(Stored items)
*-*-*
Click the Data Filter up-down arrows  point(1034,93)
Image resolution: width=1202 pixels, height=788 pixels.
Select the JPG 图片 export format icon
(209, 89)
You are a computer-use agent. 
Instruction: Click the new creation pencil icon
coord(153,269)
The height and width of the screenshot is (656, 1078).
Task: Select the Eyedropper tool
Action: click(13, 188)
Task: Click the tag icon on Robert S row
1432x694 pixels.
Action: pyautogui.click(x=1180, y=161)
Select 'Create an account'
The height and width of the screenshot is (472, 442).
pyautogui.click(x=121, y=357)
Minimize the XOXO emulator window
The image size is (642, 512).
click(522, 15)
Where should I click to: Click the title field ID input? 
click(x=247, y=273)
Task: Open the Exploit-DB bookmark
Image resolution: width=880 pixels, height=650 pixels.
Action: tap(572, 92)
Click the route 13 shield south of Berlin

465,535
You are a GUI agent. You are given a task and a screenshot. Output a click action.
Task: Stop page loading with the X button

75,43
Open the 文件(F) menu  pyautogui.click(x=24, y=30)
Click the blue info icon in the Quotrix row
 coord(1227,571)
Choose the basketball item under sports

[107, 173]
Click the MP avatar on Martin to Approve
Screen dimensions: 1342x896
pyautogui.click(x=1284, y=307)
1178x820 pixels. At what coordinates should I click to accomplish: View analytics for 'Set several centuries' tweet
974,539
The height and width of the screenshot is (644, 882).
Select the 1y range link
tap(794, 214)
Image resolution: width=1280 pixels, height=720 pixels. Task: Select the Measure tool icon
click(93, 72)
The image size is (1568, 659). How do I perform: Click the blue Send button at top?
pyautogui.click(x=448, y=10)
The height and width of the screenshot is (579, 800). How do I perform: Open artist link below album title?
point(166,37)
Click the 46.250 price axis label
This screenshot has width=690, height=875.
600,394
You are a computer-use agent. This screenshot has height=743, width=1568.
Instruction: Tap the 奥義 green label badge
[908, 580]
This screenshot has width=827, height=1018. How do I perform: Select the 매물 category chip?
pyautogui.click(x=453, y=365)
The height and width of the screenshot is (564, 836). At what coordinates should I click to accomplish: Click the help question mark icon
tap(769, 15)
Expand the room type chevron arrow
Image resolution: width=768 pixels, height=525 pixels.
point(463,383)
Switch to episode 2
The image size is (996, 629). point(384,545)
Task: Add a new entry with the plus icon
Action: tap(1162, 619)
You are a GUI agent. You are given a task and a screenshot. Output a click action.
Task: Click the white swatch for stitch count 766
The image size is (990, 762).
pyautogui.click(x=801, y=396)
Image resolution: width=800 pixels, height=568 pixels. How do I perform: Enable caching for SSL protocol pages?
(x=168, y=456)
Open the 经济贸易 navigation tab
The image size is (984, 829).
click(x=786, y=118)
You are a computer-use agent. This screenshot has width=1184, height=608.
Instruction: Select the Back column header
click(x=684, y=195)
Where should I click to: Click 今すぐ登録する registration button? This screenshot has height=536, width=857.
*-*-*
*Task objective*:
The records above are to be printed out again exactly, without omission.

*Solution*:
Click the Data Filter up-down arrows  point(1034,93)
Image resolution: width=1202 pixels, height=788 pixels.
Select the JPG 图片 export format icon
(209, 89)
You are a computer-use agent. 
Instruction: Click the new creation pencil icon
coord(153,269)
The height and width of the screenshot is (656, 1078).
Task: Select the Eyedropper tool
Action: click(13, 188)
Task: Click the tag icon on Robert S row
1432x694 pixels.
Action: pyautogui.click(x=1180, y=161)
Select 'Create an account'
The height and width of the screenshot is (472, 442).
pyautogui.click(x=121, y=357)
Minimize the XOXO emulator window
The image size is (642, 512).
click(522, 15)
Where should I click to: Click the title field ID input? 
click(x=247, y=273)
Task: Open the Exploit-DB bookmark
Image resolution: width=880 pixels, height=650 pixels.
Action: tap(572, 92)
Click the route 13 shield south of Berlin

465,535
You are a GUI agent. You are given a task and a screenshot. Output a click action.
Task: Stop page loading with the X button

75,43
Open the 文件(F) menu  pyautogui.click(x=24, y=30)
Click the blue info icon in the Quotrix row
 coord(1227,571)
Choose the basketball item under sports

[107, 173]
Click the MP avatar on Martin to Approve
Screen dimensions: 1342x896
pyautogui.click(x=1284, y=307)
1178x820 pixels. At what coordinates should I click to accomplish: View analytics for 'Set several centuries' tweet
974,539
The height and width of the screenshot is (644, 882).
Select the 1y range link
tap(794, 214)
Image resolution: width=1280 pixels, height=720 pixels. Task: Select the Measure tool icon
click(93, 72)
The image size is (1568, 659). How do I perform: Click the blue Send button at top?
pyautogui.click(x=448, y=10)
The height and width of the screenshot is (579, 800). How do I perform: Open artist link below album title?
point(166,37)
Click the 46.250 price axis label
This screenshot has width=690, height=875.
600,394
You are a computer-use agent. This screenshot has height=743, width=1568.
Instruction: Tap the 奥義 green label badge
[908, 580]
This screenshot has width=827, height=1018. How do I perform: Select the 매물 category chip?
pyautogui.click(x=453, y=365)
The height and width of the screenshot is (564, 836). At what coordinates should I click to accomplish: Click the help question mark icon
tap(769, 15)
Expand the room type chevron arrow
Image resolution: width=768 pixels, height=525 pixels.
point(463,383)
Switch to episode 2
The image size is (996, 629). point(384,545)
Task: Add a new entry with the plus icon
Action: tap(1162, 619)
You are a GUI agent. You are given a task and a screenshot. Output a click action.
Task: Click the white swatch for stitch count 766
The image size is (990, 762).
pyautogui.click(x=801, y=396)
Image resolution: width=800 pixels, height=568 pixels. How do I perform: Enable caching for SSL protocol pages?
(x=168, y=456)
Open the 经济贸易 navigation tab
The image size is (984, 829).
click(x=786, y=118)
You are a computer-use agent. This screenshot has width=1184, height=608.
Instruction: Select the Back column header
click(x=684, y=195)
Where should I click to: Click 今すぐ登録する registration button? This screenshot has height=536, width=857.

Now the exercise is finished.